▸ Selected passage

☆ ☆ ☆ ☆ ☆

Supply Chain Consulting with Manufacturers
Over the last two years AVLC consulting assistance to manufacturers in the supply chain management area has concentrated in five key areas:
Our Consulting Services
1. COMPETITIVE SUPPLY CHAIN STRATEGY:
Analysis of alternative supply chain structures utilising a combination of own and third-party operations to shorten the lead time from supply of product from suppliers to a day one order for delivery at the retailer's RDC and store on day two or before. Implemented by linked information support systems to trigger activities and monitor performance combined with the use of retailer intermediate warehouse operations.
2. APPLICATION OF DECISION SUPPORT SYSTEMS:
Use of existing data from EPOS, warehouse issues and purchases to determine both product and customer profitability. Development of tools and techniques used by category managers to determine product sale, promotion and seasonal stock holding strategies. Significant inputs to the promotion process, plus determination of individual promotion profitability before a decision to proceed.
3. IDENTIFICATION OF PRODUCTIVITY AND COST REDUCTION OPPORTUNITIES:
Matching supply chain resources with product throughput, eliminating duplication of effort and restricting activities on slow moving products to productive batches. Elimination of added value activities until absolutely necessary. Introduction of new, more productive techniques.

☆ ☆ ☆ ☆ ☆

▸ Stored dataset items
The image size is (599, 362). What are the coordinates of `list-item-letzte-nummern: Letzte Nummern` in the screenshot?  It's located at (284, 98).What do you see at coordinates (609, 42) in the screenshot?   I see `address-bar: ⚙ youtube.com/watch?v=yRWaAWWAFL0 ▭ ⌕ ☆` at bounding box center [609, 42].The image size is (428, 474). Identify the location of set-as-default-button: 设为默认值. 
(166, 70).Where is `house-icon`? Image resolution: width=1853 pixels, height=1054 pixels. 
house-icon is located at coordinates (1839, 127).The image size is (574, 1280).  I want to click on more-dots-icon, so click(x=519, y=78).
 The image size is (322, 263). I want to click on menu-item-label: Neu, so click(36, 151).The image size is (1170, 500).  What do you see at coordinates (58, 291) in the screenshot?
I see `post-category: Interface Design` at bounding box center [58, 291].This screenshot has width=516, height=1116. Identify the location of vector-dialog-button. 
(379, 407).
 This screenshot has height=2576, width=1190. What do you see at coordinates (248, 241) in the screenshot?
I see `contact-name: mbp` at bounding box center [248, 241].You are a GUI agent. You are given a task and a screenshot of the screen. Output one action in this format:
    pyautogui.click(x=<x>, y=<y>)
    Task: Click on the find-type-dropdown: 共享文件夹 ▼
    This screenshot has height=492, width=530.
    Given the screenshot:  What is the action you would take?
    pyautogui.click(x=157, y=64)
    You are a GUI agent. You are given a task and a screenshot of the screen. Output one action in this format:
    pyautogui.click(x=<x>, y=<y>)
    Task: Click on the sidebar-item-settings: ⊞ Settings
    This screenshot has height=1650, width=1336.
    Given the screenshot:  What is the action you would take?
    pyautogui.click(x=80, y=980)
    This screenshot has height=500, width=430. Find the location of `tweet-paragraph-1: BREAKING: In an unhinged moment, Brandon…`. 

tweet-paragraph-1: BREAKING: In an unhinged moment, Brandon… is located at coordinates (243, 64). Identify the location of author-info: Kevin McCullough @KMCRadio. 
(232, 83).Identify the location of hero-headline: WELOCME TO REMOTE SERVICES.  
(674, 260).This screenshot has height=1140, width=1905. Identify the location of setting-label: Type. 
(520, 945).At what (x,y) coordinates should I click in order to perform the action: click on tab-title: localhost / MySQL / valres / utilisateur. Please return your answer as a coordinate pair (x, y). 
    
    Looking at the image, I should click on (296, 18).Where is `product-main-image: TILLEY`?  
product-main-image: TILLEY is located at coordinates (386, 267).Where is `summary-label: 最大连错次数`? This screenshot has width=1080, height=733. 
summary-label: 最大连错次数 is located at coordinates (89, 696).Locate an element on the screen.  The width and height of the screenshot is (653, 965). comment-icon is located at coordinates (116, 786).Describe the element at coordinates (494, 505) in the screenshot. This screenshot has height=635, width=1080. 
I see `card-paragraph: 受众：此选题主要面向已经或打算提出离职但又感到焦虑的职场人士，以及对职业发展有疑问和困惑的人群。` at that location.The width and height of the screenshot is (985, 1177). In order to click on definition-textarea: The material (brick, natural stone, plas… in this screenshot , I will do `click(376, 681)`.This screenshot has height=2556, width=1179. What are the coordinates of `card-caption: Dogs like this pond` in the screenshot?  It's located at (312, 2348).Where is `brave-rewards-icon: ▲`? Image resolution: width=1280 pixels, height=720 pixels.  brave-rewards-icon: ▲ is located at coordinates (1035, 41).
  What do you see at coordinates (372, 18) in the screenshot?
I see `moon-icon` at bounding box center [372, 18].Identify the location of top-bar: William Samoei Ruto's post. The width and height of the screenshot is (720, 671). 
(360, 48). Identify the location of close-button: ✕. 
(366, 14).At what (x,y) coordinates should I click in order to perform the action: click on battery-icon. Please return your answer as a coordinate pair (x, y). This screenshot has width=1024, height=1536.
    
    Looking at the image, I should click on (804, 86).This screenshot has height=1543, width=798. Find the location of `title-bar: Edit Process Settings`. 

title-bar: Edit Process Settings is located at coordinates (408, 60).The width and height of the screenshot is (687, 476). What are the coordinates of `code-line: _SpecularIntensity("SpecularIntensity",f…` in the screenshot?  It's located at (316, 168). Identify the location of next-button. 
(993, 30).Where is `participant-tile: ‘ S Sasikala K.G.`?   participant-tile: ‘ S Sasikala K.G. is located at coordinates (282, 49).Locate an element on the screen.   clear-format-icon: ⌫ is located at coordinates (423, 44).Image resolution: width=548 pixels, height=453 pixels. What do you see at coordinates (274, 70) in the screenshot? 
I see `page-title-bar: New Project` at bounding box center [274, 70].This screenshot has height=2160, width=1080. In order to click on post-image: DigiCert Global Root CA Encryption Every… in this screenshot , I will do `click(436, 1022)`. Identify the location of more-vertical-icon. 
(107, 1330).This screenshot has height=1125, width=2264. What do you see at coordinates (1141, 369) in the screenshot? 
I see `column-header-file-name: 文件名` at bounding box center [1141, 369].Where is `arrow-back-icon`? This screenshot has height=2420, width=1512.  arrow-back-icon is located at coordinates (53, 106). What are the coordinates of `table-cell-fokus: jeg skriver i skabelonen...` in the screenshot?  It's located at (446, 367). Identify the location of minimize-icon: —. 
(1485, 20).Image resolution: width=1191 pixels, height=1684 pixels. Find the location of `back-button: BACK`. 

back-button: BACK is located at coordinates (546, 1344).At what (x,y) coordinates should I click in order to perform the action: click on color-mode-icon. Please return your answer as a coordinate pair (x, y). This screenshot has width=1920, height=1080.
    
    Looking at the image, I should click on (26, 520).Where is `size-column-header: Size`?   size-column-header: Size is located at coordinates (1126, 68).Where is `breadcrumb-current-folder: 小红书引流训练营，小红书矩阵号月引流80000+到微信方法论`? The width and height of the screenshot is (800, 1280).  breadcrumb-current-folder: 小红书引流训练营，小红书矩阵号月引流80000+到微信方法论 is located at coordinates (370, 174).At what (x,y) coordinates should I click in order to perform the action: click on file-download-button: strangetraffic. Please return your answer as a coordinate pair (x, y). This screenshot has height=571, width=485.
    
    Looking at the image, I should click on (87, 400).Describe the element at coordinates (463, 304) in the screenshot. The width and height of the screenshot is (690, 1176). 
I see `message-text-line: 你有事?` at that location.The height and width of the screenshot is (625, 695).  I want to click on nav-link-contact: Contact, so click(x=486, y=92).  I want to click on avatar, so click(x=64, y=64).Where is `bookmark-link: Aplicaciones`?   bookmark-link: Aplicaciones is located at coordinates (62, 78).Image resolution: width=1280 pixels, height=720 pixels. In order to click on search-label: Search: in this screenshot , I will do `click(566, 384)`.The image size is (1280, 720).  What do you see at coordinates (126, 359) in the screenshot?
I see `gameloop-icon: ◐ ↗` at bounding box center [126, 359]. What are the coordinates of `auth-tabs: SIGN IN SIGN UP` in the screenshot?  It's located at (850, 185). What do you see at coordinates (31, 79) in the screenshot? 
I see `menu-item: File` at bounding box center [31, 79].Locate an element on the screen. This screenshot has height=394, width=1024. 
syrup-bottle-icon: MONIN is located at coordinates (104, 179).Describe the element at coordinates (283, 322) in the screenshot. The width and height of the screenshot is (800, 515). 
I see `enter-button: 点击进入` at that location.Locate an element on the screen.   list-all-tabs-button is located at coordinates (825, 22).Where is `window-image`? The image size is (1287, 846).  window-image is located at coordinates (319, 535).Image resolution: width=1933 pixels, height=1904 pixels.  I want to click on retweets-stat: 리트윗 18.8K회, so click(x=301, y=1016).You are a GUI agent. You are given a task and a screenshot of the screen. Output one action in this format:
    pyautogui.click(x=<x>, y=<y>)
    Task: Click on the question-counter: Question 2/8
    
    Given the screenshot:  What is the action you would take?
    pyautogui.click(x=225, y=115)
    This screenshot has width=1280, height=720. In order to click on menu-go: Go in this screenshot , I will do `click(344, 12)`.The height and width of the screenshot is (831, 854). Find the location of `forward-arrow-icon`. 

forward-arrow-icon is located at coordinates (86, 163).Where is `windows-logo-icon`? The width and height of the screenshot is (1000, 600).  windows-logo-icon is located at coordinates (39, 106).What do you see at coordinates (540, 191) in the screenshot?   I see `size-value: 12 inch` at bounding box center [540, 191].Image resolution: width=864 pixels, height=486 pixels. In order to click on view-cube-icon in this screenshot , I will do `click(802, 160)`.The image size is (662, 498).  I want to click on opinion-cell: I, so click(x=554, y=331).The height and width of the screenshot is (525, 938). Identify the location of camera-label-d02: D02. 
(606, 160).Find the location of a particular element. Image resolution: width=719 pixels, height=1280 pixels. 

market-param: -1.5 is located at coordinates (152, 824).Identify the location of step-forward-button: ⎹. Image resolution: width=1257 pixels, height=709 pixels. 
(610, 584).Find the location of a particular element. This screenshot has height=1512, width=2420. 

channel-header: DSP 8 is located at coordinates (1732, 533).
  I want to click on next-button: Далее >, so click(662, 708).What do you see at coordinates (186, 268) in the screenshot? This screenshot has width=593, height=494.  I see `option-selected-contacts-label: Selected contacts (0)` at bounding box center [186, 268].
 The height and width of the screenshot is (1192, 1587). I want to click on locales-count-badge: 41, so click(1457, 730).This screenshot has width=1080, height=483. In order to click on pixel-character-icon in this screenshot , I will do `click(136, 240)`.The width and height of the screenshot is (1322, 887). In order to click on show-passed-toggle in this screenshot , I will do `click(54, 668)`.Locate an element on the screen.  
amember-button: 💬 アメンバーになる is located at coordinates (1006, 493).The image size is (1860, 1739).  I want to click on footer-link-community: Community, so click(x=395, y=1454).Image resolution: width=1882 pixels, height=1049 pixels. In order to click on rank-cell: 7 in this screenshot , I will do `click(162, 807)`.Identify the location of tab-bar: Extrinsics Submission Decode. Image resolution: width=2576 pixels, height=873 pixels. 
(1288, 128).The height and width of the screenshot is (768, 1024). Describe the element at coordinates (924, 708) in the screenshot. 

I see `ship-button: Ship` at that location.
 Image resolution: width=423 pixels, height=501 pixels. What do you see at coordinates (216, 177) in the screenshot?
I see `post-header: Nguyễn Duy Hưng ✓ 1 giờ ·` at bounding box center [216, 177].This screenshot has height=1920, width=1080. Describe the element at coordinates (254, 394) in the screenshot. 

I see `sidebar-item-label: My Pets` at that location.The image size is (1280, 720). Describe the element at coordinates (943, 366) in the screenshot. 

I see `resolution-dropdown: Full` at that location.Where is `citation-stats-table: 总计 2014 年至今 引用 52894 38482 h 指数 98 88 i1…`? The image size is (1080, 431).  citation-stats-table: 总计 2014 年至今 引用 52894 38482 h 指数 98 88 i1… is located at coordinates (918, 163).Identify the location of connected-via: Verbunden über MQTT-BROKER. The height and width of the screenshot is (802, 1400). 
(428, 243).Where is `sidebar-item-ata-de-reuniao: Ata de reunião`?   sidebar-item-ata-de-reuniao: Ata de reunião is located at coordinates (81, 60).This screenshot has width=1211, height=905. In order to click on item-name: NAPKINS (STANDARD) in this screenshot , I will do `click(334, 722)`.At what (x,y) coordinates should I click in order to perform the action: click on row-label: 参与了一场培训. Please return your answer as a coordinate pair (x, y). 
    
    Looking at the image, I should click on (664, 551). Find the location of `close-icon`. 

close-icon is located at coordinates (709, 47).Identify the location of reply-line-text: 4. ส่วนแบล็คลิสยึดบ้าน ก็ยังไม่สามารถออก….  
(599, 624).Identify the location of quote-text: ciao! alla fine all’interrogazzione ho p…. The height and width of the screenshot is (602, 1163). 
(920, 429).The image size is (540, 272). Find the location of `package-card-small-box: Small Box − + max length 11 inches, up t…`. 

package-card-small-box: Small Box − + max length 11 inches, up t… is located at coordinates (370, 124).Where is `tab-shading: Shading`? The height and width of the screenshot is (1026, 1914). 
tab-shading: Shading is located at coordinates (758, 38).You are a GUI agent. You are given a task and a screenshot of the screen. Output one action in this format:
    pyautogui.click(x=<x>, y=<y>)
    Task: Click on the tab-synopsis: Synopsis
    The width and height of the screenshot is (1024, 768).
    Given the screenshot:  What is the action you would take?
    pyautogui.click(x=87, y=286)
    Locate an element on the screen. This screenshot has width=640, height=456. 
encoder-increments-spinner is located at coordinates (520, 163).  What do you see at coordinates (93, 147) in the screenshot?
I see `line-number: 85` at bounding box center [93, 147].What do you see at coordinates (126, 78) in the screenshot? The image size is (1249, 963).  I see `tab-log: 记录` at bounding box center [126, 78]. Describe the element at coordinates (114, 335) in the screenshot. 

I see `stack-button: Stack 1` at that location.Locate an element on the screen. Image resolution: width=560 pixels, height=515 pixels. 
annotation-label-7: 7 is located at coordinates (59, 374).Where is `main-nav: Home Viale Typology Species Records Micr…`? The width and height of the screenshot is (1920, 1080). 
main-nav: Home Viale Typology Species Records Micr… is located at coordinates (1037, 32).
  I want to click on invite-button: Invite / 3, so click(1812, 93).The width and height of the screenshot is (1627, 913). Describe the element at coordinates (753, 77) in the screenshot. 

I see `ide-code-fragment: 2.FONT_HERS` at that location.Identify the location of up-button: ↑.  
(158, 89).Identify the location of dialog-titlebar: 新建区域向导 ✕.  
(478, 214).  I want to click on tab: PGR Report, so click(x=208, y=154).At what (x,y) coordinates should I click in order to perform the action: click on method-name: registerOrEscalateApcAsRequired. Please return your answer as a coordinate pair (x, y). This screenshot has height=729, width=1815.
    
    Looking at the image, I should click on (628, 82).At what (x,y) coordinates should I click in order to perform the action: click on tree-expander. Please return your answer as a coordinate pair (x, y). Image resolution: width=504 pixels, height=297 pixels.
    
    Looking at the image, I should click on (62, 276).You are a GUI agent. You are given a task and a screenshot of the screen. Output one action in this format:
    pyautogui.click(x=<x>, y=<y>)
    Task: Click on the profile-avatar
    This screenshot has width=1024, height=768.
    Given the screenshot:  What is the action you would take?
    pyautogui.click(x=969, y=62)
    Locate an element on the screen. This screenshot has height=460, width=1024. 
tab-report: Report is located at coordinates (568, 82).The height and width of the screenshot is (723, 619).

☆ ☆ ☆ ☆ ☆

▸ Activity 1
According to the supply chain consulting page, over what period has AVLC's consulting assistance to manufacturers concentrated in five key areas?
▸ Activity 2
Pick up the supply chain consulting page after its final sentence and continue it.
These entries are separate material, unrelated to the supply chain consulting page.

▸ Task response 1
Over the last two years.

▸ Task response 2
4. INTERNAL AND EXTERNAL CONTRACTUAL ISSUES AND PERFORMANCE:
Development of formal contracts for third-parties and service level agreements for internal requirements which link to a combination of resources used and performances achieved. Introduction of flexible and short-term contracts with third-party logistics service providers including linking performance measures with penalty clauses and renewal systems.
5. LINKING INTERNAL AND EXTERNAL SYSTEMS APPLICATIONS:
Development and use of data warehousing technology to link internal and external systems to provide data not previously available (for example, retail buyers' merchandisers' could obtain stock visibility of stock and production plans at manufacturers, or stock location by quantity at various stages in the supply chain for imported products). The development of stock management and forecasting systems to support manufacturers both re-act and resist retail pressure for improved "efficient consumer response" at the manufacturers.